(GIVEN DATA begins)
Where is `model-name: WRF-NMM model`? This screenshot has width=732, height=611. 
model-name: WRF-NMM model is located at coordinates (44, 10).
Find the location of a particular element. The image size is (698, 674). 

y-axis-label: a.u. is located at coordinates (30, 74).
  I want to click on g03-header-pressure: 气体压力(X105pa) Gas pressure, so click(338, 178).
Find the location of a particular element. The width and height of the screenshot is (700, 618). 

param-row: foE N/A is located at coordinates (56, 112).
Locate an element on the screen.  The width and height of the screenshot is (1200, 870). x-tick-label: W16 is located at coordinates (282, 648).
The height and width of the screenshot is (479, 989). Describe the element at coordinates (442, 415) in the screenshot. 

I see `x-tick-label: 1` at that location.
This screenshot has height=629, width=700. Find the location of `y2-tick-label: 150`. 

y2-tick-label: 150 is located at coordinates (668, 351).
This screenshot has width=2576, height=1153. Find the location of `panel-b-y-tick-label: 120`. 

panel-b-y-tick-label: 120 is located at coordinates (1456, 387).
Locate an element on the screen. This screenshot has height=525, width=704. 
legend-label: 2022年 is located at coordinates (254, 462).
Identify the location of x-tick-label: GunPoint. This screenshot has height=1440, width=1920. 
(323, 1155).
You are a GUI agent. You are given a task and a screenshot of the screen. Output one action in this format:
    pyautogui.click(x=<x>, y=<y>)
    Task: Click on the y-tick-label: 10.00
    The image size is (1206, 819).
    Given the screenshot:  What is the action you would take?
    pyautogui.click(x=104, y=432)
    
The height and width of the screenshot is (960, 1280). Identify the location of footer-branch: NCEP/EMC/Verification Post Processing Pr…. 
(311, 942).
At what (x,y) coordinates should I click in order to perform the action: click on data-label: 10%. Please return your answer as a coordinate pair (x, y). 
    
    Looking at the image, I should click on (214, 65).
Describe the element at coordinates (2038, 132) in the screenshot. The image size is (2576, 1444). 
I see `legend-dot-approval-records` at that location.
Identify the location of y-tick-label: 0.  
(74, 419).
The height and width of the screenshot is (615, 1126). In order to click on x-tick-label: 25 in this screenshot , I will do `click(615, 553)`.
(GIVEN DATA ends)
▸ **INSTRUCTION**: Show each line of the records above that contains the string "tick". Case counts.

▸ **FINISHED TASK**:
Locate an element on the screen.  The width and height of the screenshot is (1200, 870). x-tick-label: W16 is located at coordinates (282, 648).
I see `x-tick-label: 1` at that location.
This screenshot has height=629, width=700. Find the location of `y2-tick-label: 150`. 
y2-tick-label: 150 is located at coordinates (668, 351).
This screenshot has width=2576, height=1153. Find the location of `panel-b-y-tick-label: 120`. 
panel-b-y-tick-label: 120 is located at coordinates (1456, 387).
Identify the location of x-tick-label: GunPoint. This screenshot has height=1440, width=1920. 
    Task: Click on the y-tick-label: 10.00
Identify the location of y-tick-label: 0.  
The height and width of the screenshot is (615, 1126). In order to click on x-tick-label: 25 in this screenshot , I will do `click(615, 553)`.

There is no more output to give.